The Government is examining plans to raise an extra £4bn a year for the National Health Service by creating a special "NHS tax" under which a share of income tax would be earmarked for health spending.

The proposal, for after the next general election, would involve channelling 1p or 2p in the pound of income tax directly to the NHS. The injection would come on top of the extra £13bn for health in the Government's three-year spending review announced last month.

Initially, the plan might mean a switch of spending priorities towards the NHS. But if it proved popular, some cabinet ministers might support an actual rise in income tax if they knew the money was ring-fenced for the health service.

In a little-noticed aside during a speech to the Institute for Public Policy Research last December, Alan Milburn, the Secretary of State for Health, said: "If hypothecation is desirable as a way of connecting spending with services, it is possible to do this through hypothecated taxation."

Mr Milburn's predecessor, Frank Dobson, called last month for the £13bn to be topped up through "a special NHS tax of 1p or 2p in the pound" a year. In this financial year, that would raise £2.06bn or £4.12bn.

Gordon Brown, the Chancellor, still needs convincing, but he has already ended the Treasury's long-standing hostility to hypothecation, by earmarking money from cigarette duties for the NHS and channelling revenue from above-inflation increases in fuel duty into public transport and roads.

Ministers believe health will need another boost after the three-year plan ends. The Treasury has begun a study on how medical advances and demographic change, including people are living much longer, will put pressure on the NHS.

Further pressure for an "NHS tax" is expected in October from a Commission on Taxation and Citizenship set up by the Fabian Society, a Labour think-tank which has already helped persuade the Government to change its stance on taxation. Tony Blair, who previously believed tax cuts were priority, has now said Labour's plans to boost public spending and the Tories' demands for tax cuts will be one of the key dividing lines at the next election.

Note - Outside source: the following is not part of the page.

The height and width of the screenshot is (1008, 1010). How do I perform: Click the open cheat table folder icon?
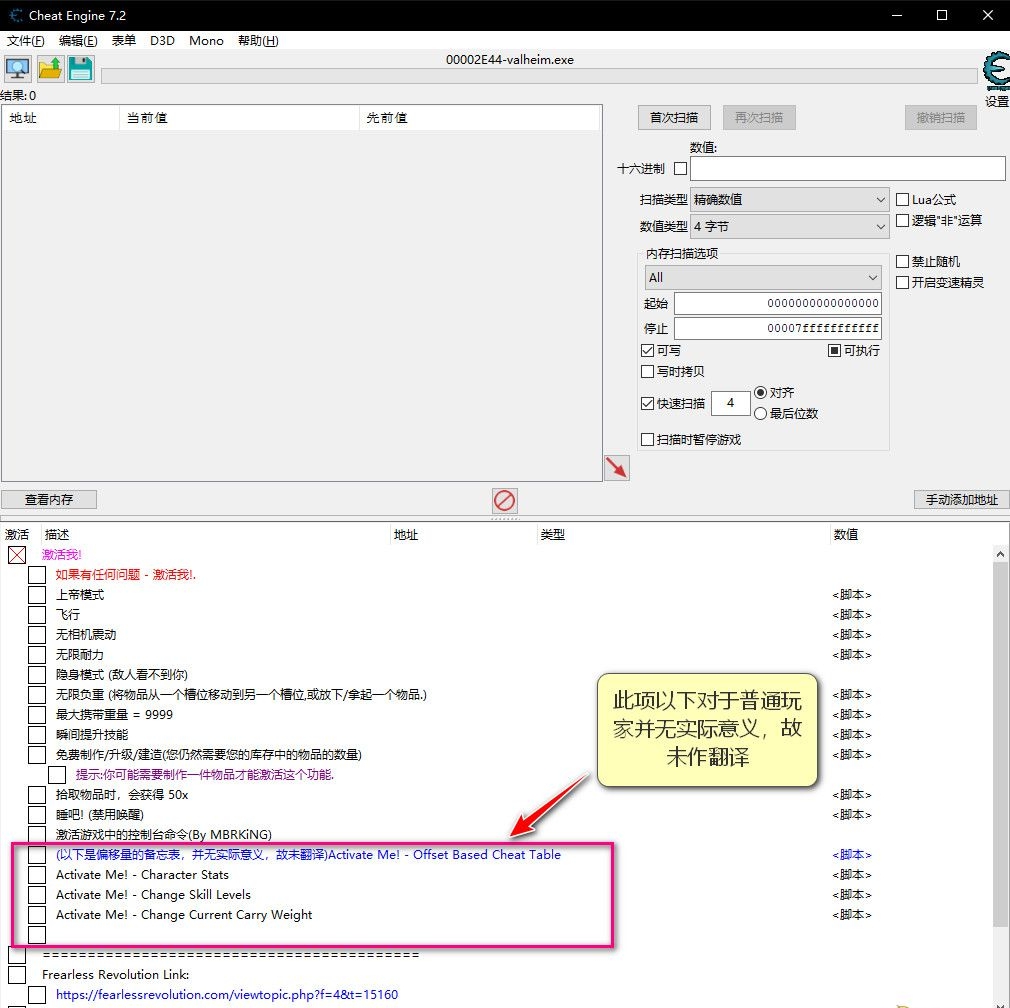click(49, 69)
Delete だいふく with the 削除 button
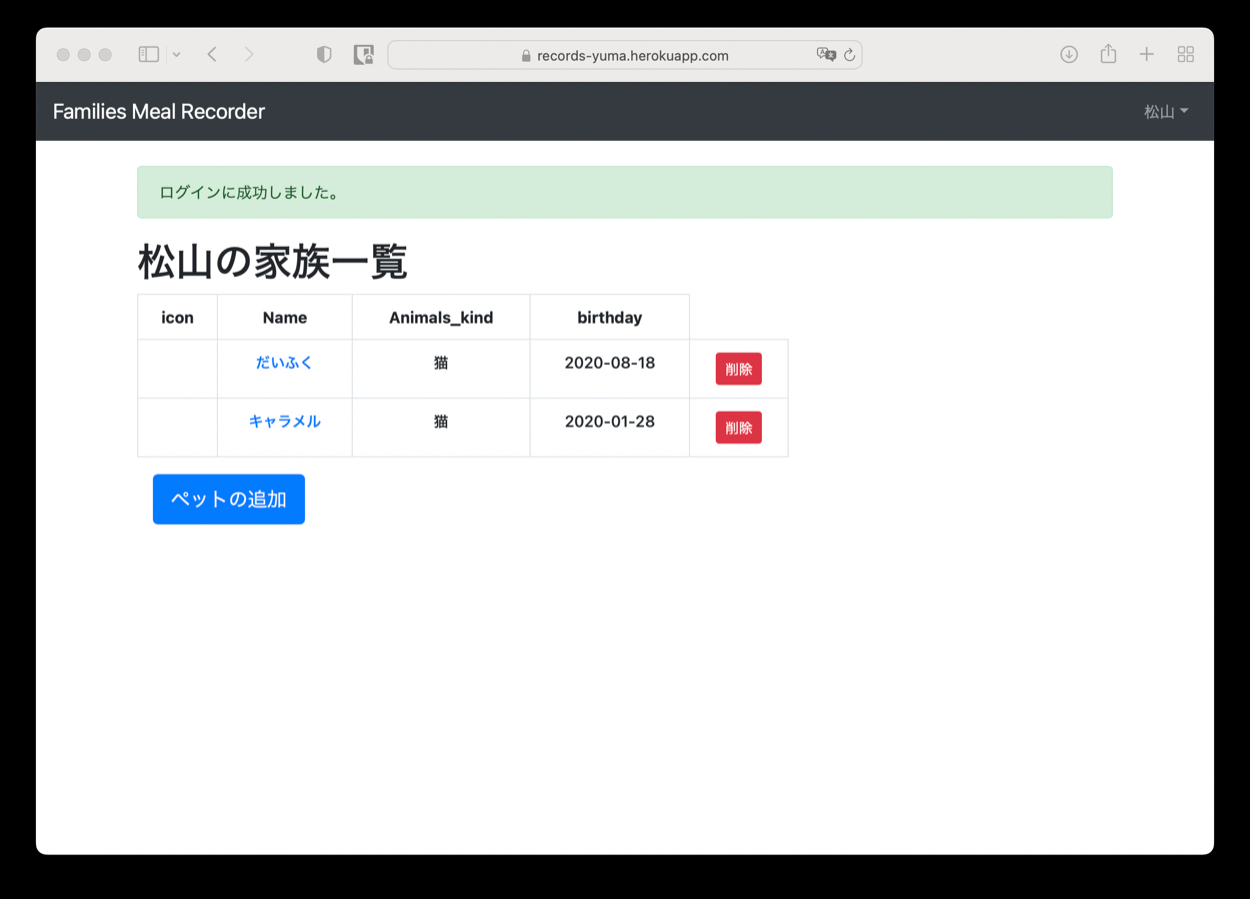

The commission is likely to recommend a three-point plan to "reconnect" the people with the way their taxes are spent. Its proposals will include independent auditing of the Government's performance by anew watchdog, and a call for every citizen to be sent an annual statement giving a breakdown of their taxes.

Thirdly, the Fabians' commission is expected to propose earmarking income tax for the NHS. It is considering either a 2p tax or a more radical option under which the entire health budget would be financed by a highly visible "health tax". Income tax, which would fund the rest of public spending, could then be cut sharply. The commission is expected to reject cuts in income tax on top of the 1p reduction last April.